When you are comparing a record, to determine matches, it is significantly better if they are sorted. When looking at the nth record, we will only need to look at the n-1th record to see if it matches. This means that no matter how many records are in the database (23 or more than a million), each record can be determined to be a match by only looking at ONE previous record.
Just for clarification,
- if not sorted, when reviewing the 100th record, we would have to compare to 99 other records
- if sorted, when reviewing the 100th record, we would only have to compare to 1 other record.
Comparing this if we were reviewing the one millionth record, it is obvious to see the efficiency here.
UNION summary
UNION combines
UNION ALL
UNION ALL works very similar to UNION with a few subtle differences:
- duplicates are NOT eliminated but included as multiple rows
- The data is not re-sorted, the second list of rows will be simply below the first list of rows with each separate list in the order they would naturally be show in.
Using the statement:
SELECT firstName, lastName, email
FROM employees -- note the lack of semi-colon here
UNION ALL
SELECT nameFirst, nameLast, contactEmail
FROM customers;
we will see the resultant set of:
| nameFirst | nameLast | ||
|---|---|---|---|
| Andrew | Jones | aj@email.com | |
| John | Smith | js@email.com | |
| Sarah | Bennet | sb@email.com | |
| John | Smith | js@email.com | |
| Julie | Wilson | jw@email.com | |
| Raj | Patel | rp@email.com |
NOTE: the red rows are from the first SELECT part and the blue rows from the second SELECT part. Note that red and green are not mixed
INTERSECT
Like UNION and UNION ALL, INTERSECT is another set operator that works on multiple incoming resultant sets. INTERSECT specifically finds records that EXACTLY match in both resultant sets. Note: That an exact match means, all column values in both rows are identical. Thus:
SELECT firstName, lastName, email
FROM employees -- note the lack of semi-colon here
INTERSECT
SELECT nameFirst, nameLast, contactEmail
FROM customers;
results in:
| nameFirst | nameLast | ||
|---|---|---|---|
| John | Smith | js@email.com |
The only row that identically appears in both resultant sets.
EXCEPT or MINUS
We use the words EXCEPT or MINUS to describe the same thing where as the only difference is which clause is available in different DBMSs. MINUS is the more common usage and is used in Oracle, MySQL, PostGreSQL, and many others. EXCEPT is the form of the clause that is used in MicroSoft SQL Server.

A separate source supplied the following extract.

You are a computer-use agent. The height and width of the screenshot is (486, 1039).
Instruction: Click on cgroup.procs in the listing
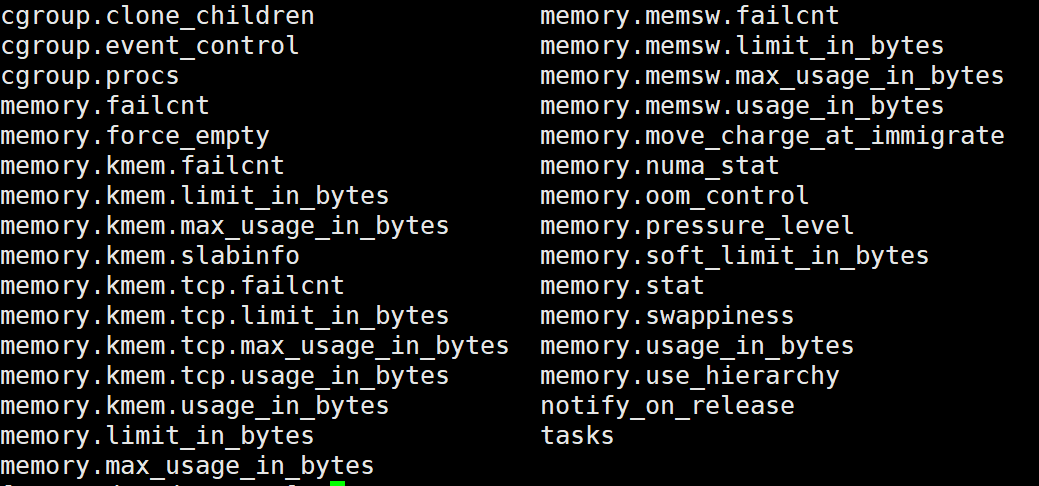pyautogui.click(x=90, y=76)
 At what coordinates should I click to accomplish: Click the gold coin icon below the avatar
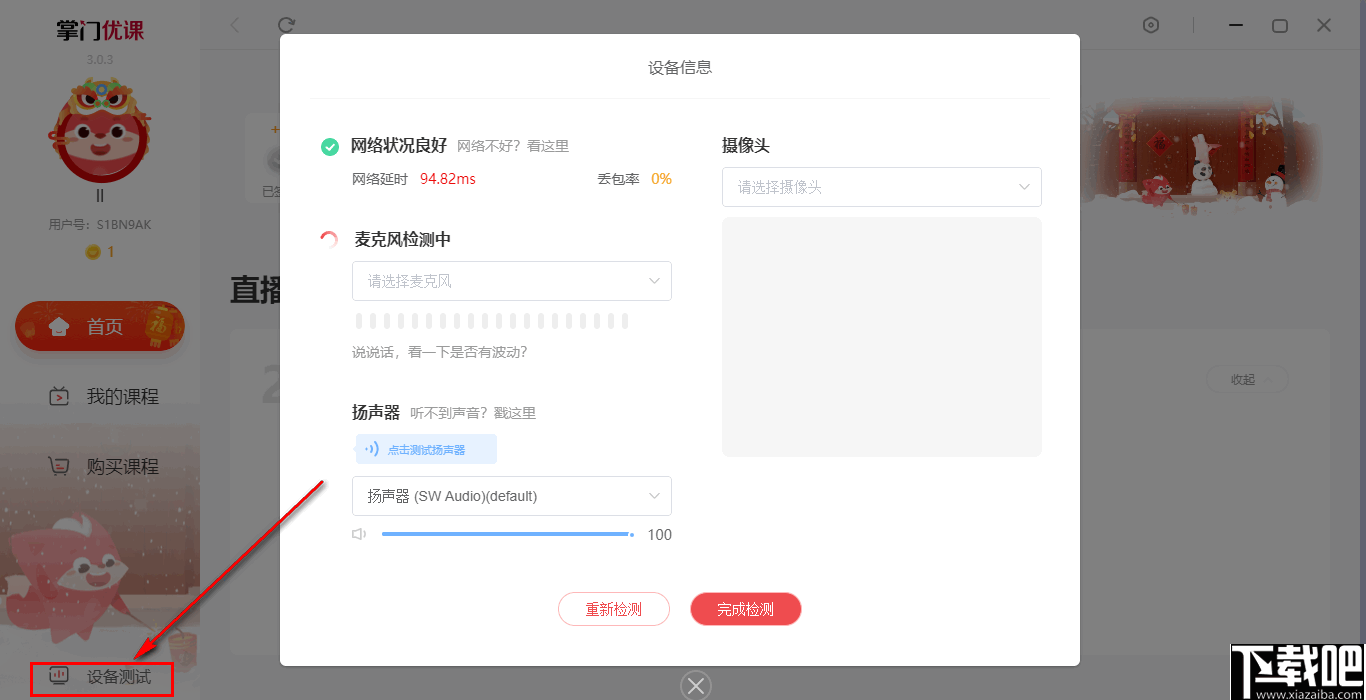[x=91, y=252]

This clause allows the statement to include all records in the first resultant set, and remove any records that also exist in the second resultant set. Any records in the second resultant set that are not in the first set, are completely ignored.
To see by example:
SELECT firstName, lastName, email
FROM employees -- note the lack of semi-colon here
EXCEPT
SELECT nameFirst, nameLast, contactEmail
FROM customers;
results in:
| nameFirst | nameLast | ||
|---|---|---|---|
| Andrew | Jones | aj@email.com | |
| Sarah | Bennet | sb@email.com |
Note that: no records from the second resultant set are included in any way and that all records from the first resultant set are included except John Smith, whom was removed because that record also exists in the second resultant set.